The former high school buddies who become reacquainted in “Donald Cried” do so under awkward circumstances. Then again, just about everything that happens in this low-budget comic drama is awkward. The movie is so fixated on embarrassing legacies that it ends with a Milli Vanilli song.

Peter (Jesse Wakeman) returns to his snowy Rhode Island home town with two goals: settling the affairs of his recently deceased grandmother, and avoiding Donald (Kristopher Avedisian, the movie’s director). The two were metalhead best friends some 25 years ago, but Peter has grown up and gotten a Manhattan job he vaguely describes as being “in finance.” He suspects, rightly, that Donald has not changed.

Forcing the two together is essential to the script, which was written by Avedisian (from a story conceived by Wakeman and Kyle Espeleta, who also has a small part). The device that facilitates the reunion is a missing wallet: Peter finds himself without cash and credit cards and turns to Donald for a loan. He doesn’t get much money, because the shaggy-haired slacker doesn’t have much. What Donald does have plenty of is free time to spend with his onetime pal.

Peter has grown-up things to do, such as collecting his grandmother’s ashes and beginning the process of selling her house. Donald is happy —  nearly delirious, in fact —  to play chauffeur. But he insists on side trips to see old friends, visit storied haunts, play football, throw snowballs and get stoned.

Trailer for Donald Cried Peter tries to avoid these detours, and not just because he has appointments to honor. He also doesn’t want to confront the memories of his own adolescent misdeeds, notably the one that made Donald cry. One other hazard to dodge: regressing to the teenage self who might actually bond with a guy who still lives at home, works in a bowling alley and sleeps under an autographed poster of a naked porn star.

◆ **SET TASKS**:
1. From the review of "Donald Cried," list every side activity that Donald insists on while driving Peter around.
2. Write the next paragraph of the review of "Donald Cried," picking up after its final sentence.

◆ **GIVEN DATA**:
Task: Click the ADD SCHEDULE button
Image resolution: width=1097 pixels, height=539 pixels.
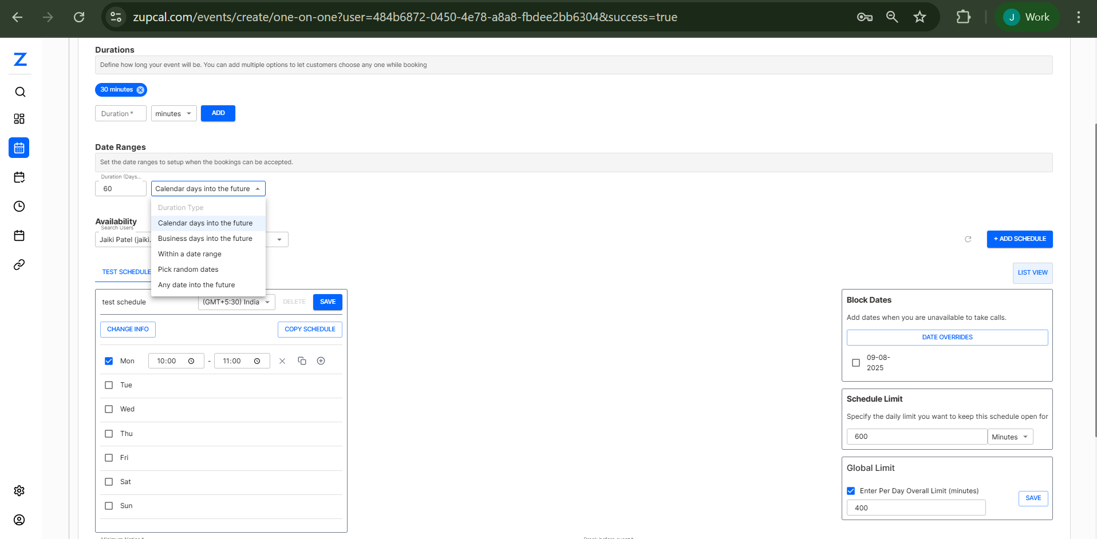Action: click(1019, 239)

==

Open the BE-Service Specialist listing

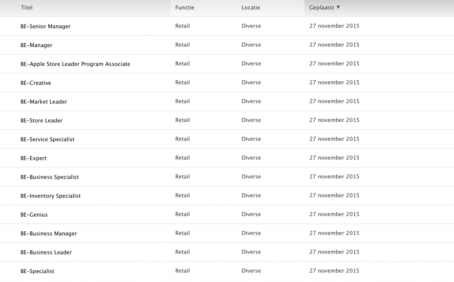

...

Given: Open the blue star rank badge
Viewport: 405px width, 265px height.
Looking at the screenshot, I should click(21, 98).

◆ **RESPONSES FOR EACH TASK**:
1.
- Seeing old friends
- Visiting storied haunts
- Playing football
- Throwing snowballs
- Getting stoned

2.
That development is inevitable, although the movie does muster a few nifty surprises on its way to Peter’s ultimate surrender. There’s a bizarre revelation at a nursing home and an abortive hookup with a high school crush (Louisa Krause) at a highly inappropriate venue.

“Donald Cried” takes a purely functional approach to storytelling. Ted Arcidi has an outrageous turn as Donald’s belligerent boss, but the focus is on Wakeman and Avedisian’s unwavering performances. These are encapsulated in a scene where the two men pose for a photo: Donald is as frisky as a puppy, while Peter has a forced smile and one eye on the door.

Viewers may identify with him. “Donald Cried” succeeds on its own modest terms, but watching its title character can be painful. This is not a movie for people who’d just as soon forget their own teenage mortifications.



“Donald Cried”
Two and one-half stars.
Unrated.
85 minutes.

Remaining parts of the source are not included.